::: Exercise material :::
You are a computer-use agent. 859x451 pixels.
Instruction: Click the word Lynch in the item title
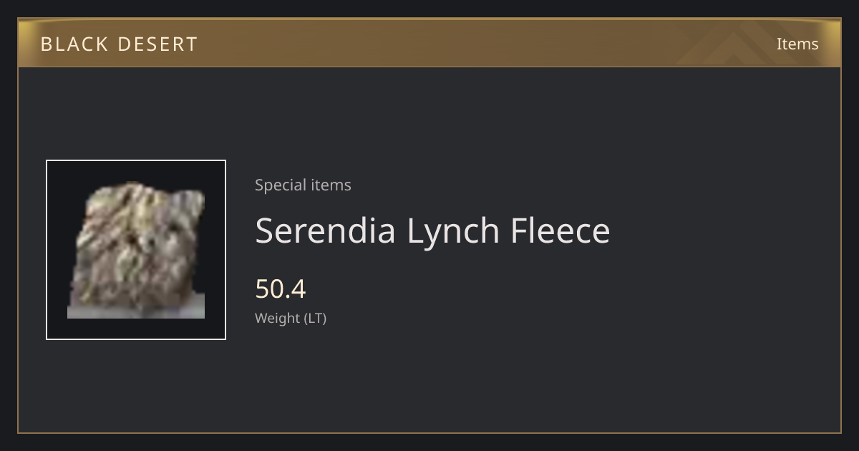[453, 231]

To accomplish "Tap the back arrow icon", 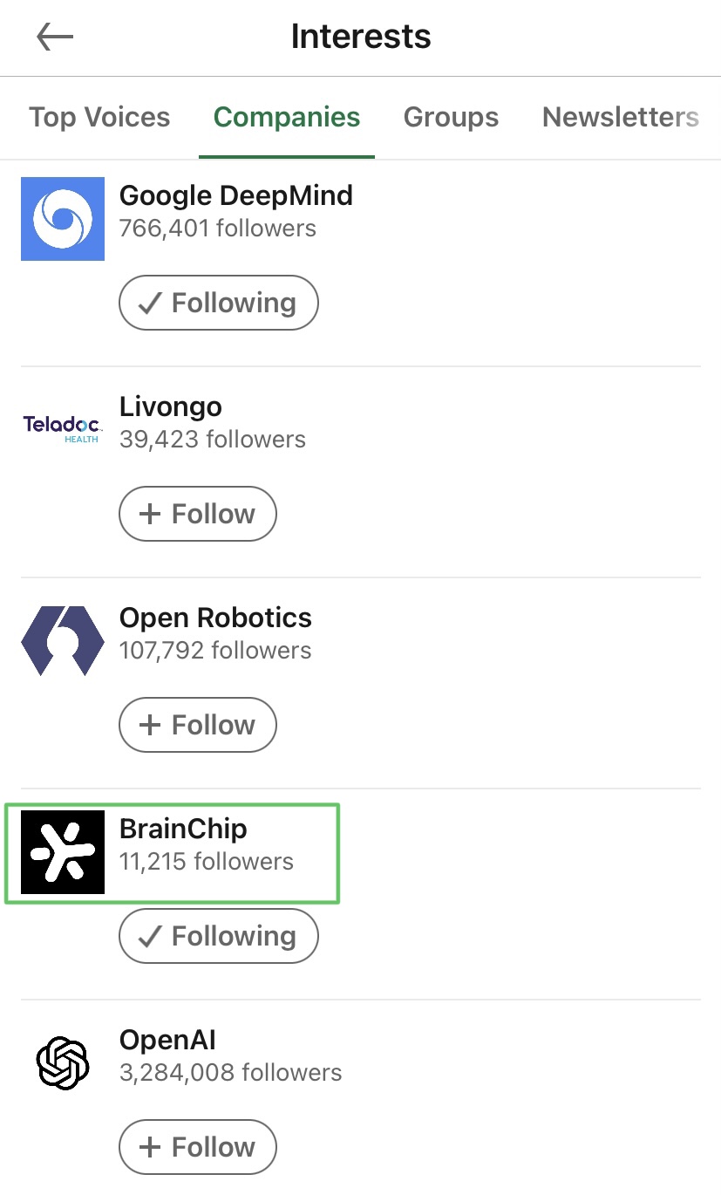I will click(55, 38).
:::
::: Exercise material :::
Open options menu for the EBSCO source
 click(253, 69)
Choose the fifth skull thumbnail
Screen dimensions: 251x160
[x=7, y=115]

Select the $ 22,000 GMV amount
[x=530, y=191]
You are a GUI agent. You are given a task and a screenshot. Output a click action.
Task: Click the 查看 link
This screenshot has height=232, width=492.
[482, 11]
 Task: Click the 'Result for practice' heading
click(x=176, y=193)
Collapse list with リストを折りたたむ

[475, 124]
:::
What is being asked:
Search the records above for "agent". Copy each line where it is found.

Answer section:
You are a computer-use agent. 859x451 pixels.
You are a GUI agent. You are given a task and a screenshot. Output a click action.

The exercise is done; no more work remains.